* **What the task requires**
Would you please print exactly the lines that run from the one with "Task: Switch billing to Annually" to the last line of the data, both included, without any pictures?

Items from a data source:
● ● ●
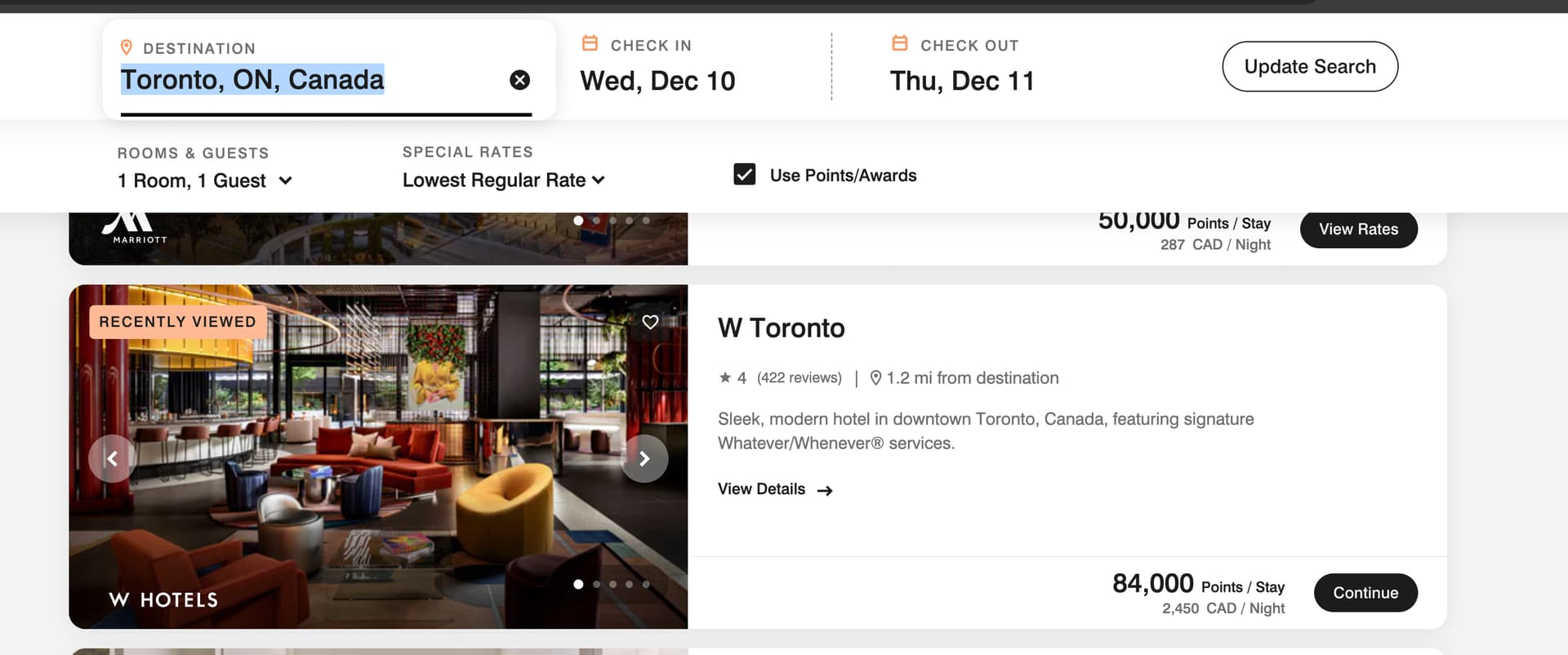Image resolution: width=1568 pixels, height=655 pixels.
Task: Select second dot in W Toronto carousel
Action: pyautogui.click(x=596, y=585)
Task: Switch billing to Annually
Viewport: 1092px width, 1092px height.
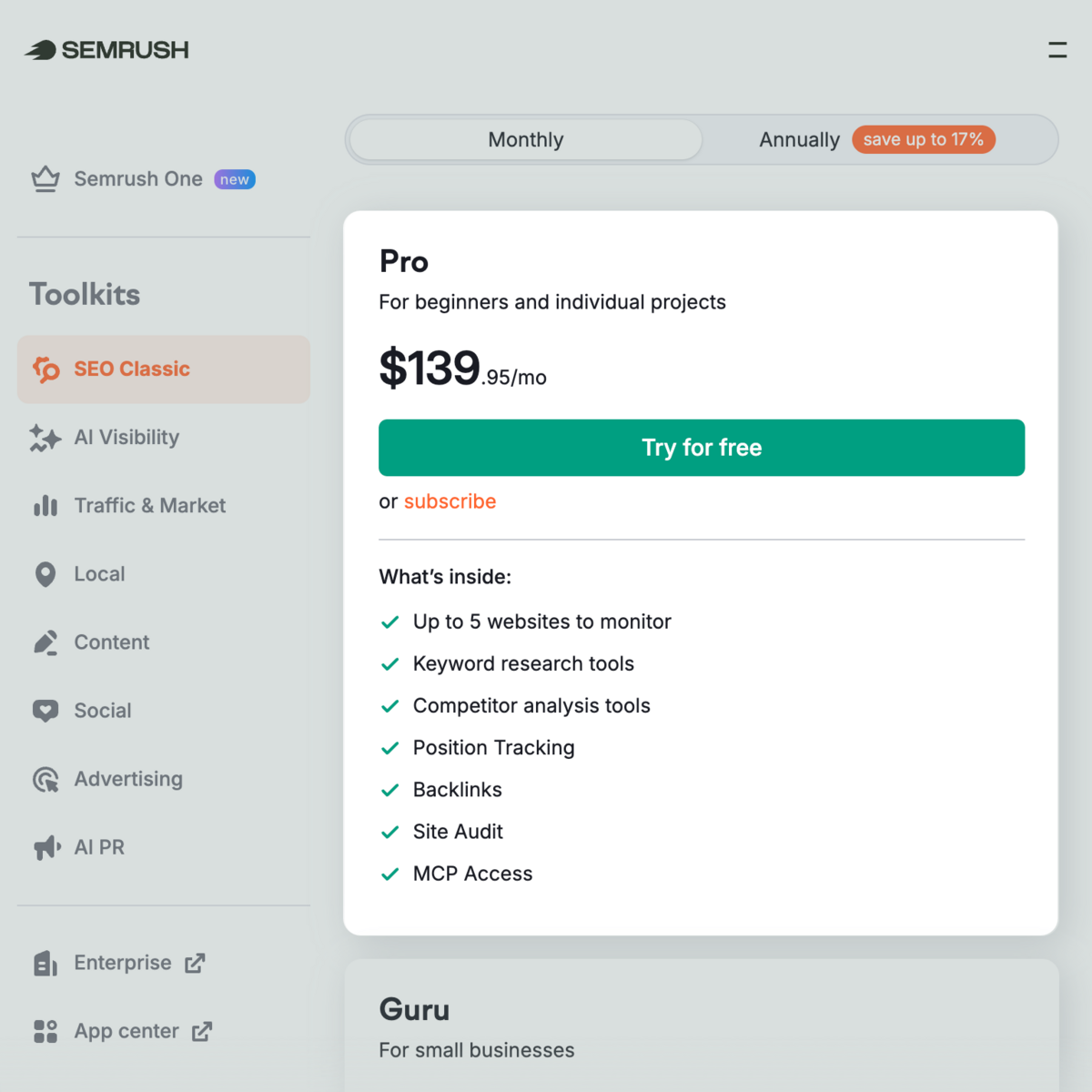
● ● ●
* **Finished exercise**
Task: Switch billing to Annually
Viewport: 1092px width, 1092px height.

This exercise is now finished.